昨年4月から産科医師不足のため分娩を取りやめていた茅野市玉川の組合立諏訪中央病院(浜口実院長)は、6月から産婦人科を再開し分娩の受け入れを始めた。諏訪地方でのお産の受け入れに危機感が持たれる中、安心して出産できる地域を支える一つの柱が再建された。
新しく同科部長として着任した甲藤一男医師(58)は、2日の同科の朝の引き継ぎで職員らに「お母さん、赤ちゃんに優しい、お産して良かったといわれる産科にしたい」と呼び掛けた。
引き継ぎでは浜口院長は「病院のスタッフの頑張りが大事」、田島由美子看護部長は「赤ちゃんの泣き声が聞けるのがうれしい。
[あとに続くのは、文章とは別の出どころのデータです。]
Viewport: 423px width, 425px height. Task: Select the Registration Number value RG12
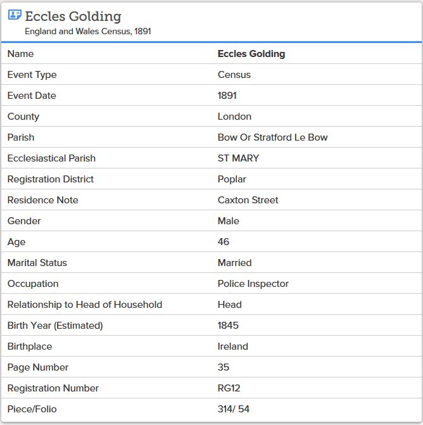point(229,388)
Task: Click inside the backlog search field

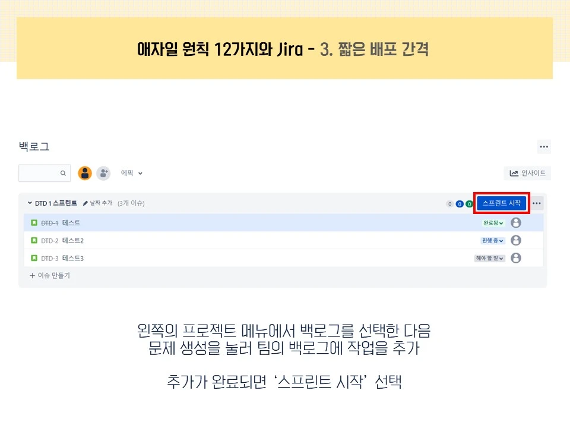Action: [x=39, y=173]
地域、職員もお産のできる病院に」、吉沢徹統括診療部長は「お産はチームが大切」と、それぞれ言葉を掛けた。
同院では、内科医師として勤めていた吉沢統括診療部長が産科を担当する。さらに一線を退いていた甲藤部長を招くことで常勤医師2人態勢を確保し、今回の産婦人科の再開にこぎつけた。
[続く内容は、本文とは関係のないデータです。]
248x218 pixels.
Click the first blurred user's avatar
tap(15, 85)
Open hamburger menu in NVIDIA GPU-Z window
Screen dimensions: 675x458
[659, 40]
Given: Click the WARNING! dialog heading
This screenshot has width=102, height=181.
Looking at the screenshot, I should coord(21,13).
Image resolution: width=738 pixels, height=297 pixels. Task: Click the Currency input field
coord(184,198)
甲藤部長は取材に対し、今回の産科医復帰は信大医局後輩に当たる吉沢統括診療部長からの強い働き掛けがあったことが大きいとし、「産科は、人が生まれる感動的な場面に立ち会えるやりがいのある仕事。今後は後継者を育てることも使命として、産科の素晴しさを研修医にも伝えたい」と話した。吉沢統括診療部長は再開に当たって「満足してもらえる分娩に対応できるようにしたい」と述べた。
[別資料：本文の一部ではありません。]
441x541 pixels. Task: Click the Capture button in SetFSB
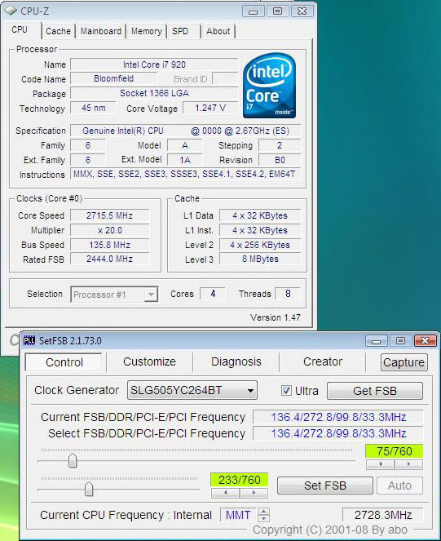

同院では小児科を併設し手術設備も整えていることから、危険度の高いお産についての対応も期待が寄せられる。
現在、同院での分娩予約は希望も含めて7月以降に10件ほどが予定されている。以前は年間に290―300件程度の分娩を扱っていた。同科初日となる平日診療の始まった2日には、妊娠中の女性が外来で診察を受けたという。